Go through the records below and return each line that has "agent" in it.

(Supplied entries)
----

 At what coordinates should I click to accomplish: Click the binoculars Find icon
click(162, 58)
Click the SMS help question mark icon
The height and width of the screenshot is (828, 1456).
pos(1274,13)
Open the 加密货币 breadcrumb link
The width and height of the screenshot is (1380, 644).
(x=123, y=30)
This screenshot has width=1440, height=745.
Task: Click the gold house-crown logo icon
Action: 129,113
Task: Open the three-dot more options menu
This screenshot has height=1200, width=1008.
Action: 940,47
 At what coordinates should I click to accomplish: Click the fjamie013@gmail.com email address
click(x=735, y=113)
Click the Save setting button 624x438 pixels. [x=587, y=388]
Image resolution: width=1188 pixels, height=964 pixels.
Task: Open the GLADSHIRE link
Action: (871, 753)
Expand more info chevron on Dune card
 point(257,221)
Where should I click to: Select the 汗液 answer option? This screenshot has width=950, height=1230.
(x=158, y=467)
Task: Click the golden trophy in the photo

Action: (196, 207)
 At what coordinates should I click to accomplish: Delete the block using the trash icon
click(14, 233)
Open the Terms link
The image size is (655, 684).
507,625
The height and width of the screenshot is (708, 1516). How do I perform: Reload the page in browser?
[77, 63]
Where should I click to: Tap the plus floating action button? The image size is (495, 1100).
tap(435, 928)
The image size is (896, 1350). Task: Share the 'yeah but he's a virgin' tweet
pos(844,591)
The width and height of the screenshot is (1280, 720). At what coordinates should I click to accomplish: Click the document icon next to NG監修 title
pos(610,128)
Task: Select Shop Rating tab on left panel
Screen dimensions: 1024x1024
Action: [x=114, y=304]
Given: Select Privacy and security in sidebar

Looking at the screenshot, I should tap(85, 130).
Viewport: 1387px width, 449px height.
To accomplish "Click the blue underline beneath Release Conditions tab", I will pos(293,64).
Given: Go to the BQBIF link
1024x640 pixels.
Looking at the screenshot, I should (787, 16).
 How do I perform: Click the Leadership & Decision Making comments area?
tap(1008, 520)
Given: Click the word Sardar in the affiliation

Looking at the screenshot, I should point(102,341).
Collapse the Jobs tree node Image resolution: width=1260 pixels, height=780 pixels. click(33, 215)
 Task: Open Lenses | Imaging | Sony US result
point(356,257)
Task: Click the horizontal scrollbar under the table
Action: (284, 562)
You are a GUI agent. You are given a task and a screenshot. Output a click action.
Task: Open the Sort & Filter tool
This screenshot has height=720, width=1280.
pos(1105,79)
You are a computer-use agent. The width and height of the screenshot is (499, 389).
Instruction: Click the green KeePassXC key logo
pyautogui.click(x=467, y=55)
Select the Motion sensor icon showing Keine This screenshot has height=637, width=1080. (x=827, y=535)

----

(Answer to this task)
You are a GUI agent. You are given a task and a screenshot. Output a click action.
You are a computer-use agent. The width and height of the screenshot is (499, 389).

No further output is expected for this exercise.